(EXERCISE BRIEF): Both the line below containing "Toggle green eye icon on intervention row" and the line containing "The width and height of the screenshot is (1512, 789).", along with every line between them, should be repeated exactly; no other line belongs in the answer.

(EXCERPTED RECORDS):
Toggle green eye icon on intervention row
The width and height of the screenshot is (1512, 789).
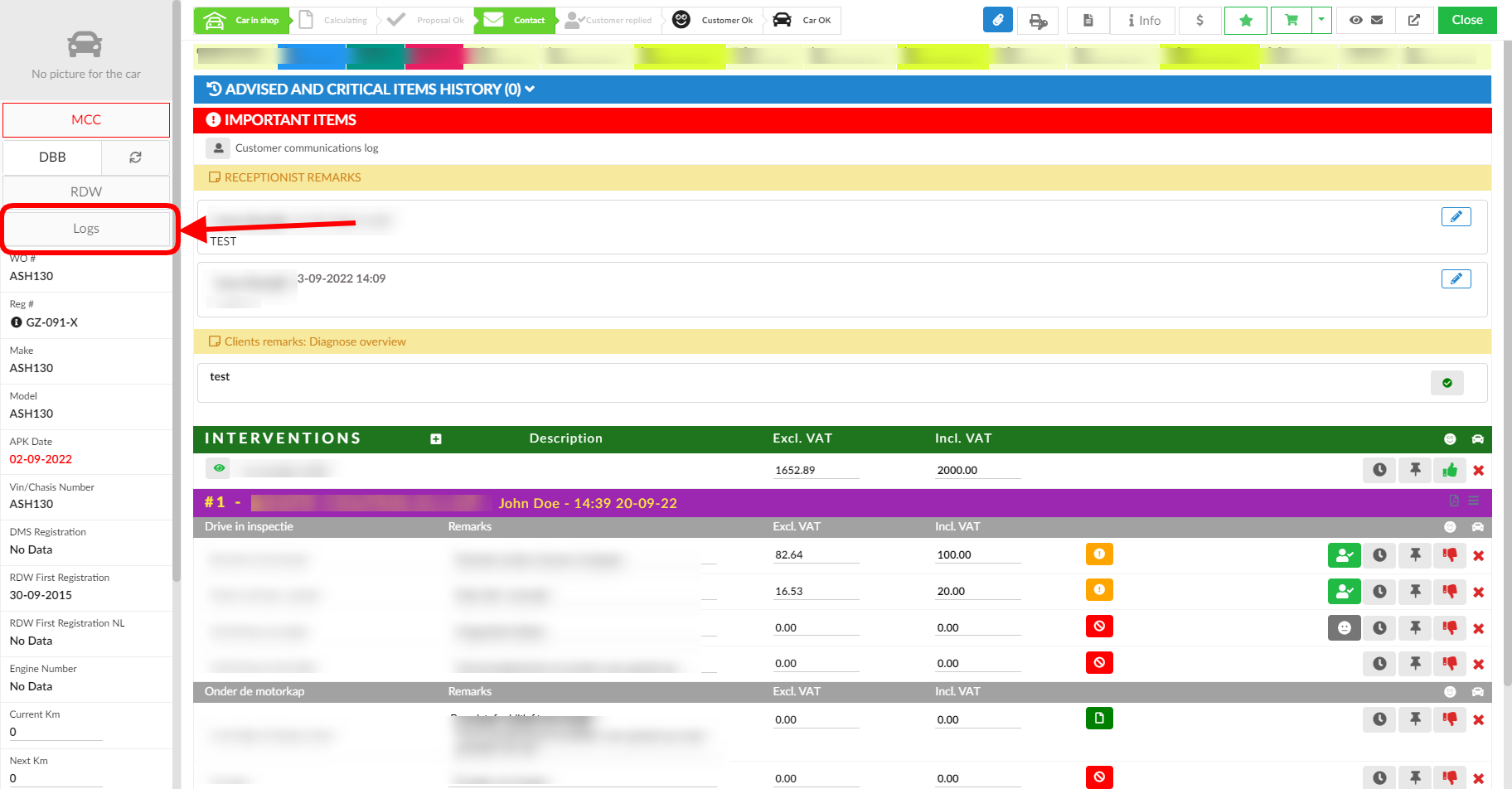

...

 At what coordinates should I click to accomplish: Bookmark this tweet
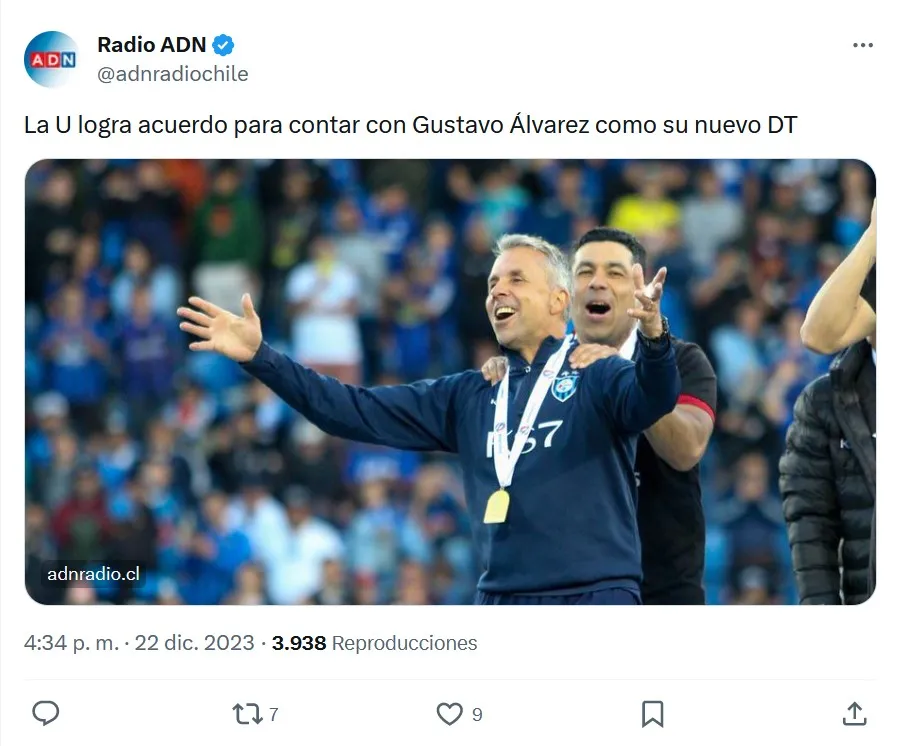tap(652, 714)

---

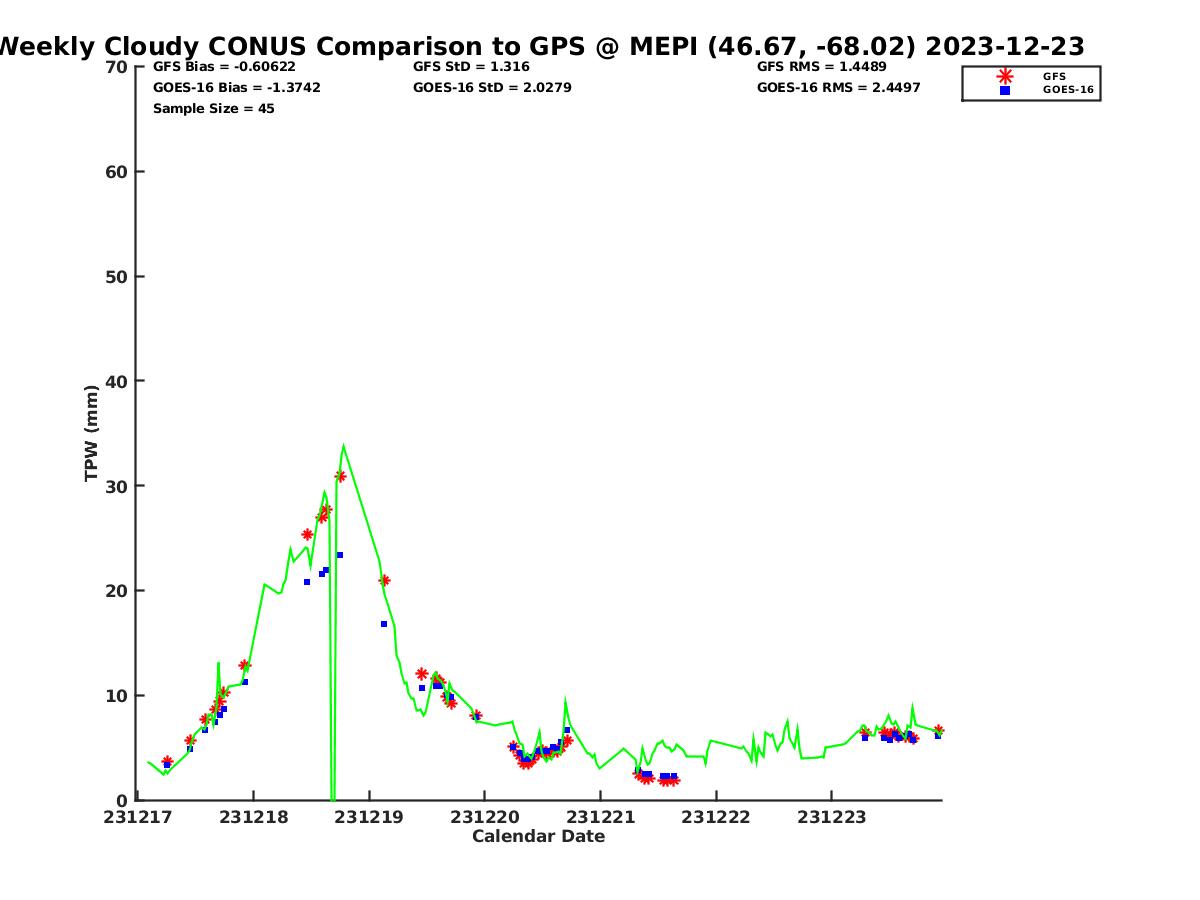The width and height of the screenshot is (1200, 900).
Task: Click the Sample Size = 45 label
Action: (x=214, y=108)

(RESPONSE):
Toggle green eye icon on intervention row
The width and height of the screenshot is (1512, 789).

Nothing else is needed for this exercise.